Tony Krslovic

Personal information
- Full name: Tony Krslovic
- Date of birth: 14 July 1969 (age 56)
- Place of birth: Sydney, Australia
- Position: Striker

Senior career*
- Years: Team / Apps / (Gls)
- 1987–1989: Sydney United / 21 / (2)
- 1989–1990: St George FC / 56 / (22)
- 1990–1995: Sydney United / 91 / (35)
- 1996: APIA Leichhardt
- 1996-98: Sydney United / 2 / (0)
- 1998: Manly United
- Total:  / 170 / (59)

International career^{‡}
- 1990: Australia / 1 / (0)
- 1990: Australia B / 2 / (0)

Managerial career
- 2002–03: Sydney United

= Tony Krslovic =

Australian soccer player

Tony Krslovic (born 14 July 1969) is a former Australian soccer player. He played as a striker for Sydney United and St George FC in the National Soccer League.

==Career==
Krslovic played his whole career in the old National Soccer League (NSL) in Australia where he played for Sydney United and St George FC.

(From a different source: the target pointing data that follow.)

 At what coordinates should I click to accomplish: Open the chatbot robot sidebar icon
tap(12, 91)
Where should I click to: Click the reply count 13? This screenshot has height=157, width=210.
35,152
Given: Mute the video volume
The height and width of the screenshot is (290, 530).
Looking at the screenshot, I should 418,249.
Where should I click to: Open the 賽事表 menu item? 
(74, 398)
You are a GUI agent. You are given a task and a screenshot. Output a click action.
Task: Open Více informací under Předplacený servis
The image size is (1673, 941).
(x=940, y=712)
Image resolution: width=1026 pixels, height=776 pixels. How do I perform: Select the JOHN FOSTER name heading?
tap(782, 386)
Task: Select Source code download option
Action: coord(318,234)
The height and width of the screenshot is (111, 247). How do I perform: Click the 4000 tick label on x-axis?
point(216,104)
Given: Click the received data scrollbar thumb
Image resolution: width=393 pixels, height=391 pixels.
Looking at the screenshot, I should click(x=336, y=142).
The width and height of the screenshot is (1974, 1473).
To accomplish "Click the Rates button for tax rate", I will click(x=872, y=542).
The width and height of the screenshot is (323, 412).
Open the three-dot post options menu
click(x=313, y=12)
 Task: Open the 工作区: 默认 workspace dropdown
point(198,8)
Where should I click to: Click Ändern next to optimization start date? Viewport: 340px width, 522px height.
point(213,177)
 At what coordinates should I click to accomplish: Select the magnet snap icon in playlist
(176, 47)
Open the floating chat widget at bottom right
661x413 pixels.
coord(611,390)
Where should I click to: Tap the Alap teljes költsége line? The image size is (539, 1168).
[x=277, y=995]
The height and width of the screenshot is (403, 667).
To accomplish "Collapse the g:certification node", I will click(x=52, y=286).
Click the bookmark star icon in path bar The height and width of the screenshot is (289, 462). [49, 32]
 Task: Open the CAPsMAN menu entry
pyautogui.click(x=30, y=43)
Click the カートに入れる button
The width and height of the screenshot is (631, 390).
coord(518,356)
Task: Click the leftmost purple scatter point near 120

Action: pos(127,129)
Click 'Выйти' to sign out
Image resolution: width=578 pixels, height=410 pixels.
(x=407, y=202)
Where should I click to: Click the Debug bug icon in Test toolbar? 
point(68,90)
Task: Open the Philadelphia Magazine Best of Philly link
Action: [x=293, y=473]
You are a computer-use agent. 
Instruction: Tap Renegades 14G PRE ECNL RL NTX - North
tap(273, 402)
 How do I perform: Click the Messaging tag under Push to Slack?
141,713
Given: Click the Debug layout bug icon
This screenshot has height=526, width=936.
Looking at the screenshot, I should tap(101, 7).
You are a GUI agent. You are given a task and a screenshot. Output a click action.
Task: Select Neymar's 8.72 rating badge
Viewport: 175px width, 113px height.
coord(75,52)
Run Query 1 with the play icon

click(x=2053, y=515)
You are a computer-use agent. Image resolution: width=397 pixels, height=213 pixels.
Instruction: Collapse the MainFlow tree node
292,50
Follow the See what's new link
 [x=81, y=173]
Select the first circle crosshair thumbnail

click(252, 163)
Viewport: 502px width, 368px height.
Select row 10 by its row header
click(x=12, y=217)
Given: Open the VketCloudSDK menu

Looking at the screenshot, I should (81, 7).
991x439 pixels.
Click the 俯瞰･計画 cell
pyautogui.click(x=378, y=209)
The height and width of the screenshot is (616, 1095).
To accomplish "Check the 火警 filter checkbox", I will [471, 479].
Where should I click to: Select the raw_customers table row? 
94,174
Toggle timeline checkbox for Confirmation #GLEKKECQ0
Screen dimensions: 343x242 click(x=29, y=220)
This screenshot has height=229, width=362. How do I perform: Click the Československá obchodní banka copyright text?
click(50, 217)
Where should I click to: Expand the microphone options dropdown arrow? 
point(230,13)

In 1996, Krslovic played for APIA Leichhardt in the NSW Super League competition, and also for Manly United during the 1998 NSW Super League season.

==International career==
Krslovic was capped once for Australia, in a 3–0 win against Indonesia in August 1990, where he came off the bench. In addition to his international cap, Krslovic also represented Australia in two ‘B’ matches during the same year – against a touring Hajduk Split team and the Malaysian Under 23's team.

==Coaching career==
During the 2002/03 NSL season, Branko Culina, Sydney United's manager at the time, departed from his role. In response to this change, Tony Krslovic and Tony Pezzano were appointed as co-coaches of Sydney United, jointly steering the team for the remainder of the season.

Most recently, he was coaching Sydney United 58 under 15's team.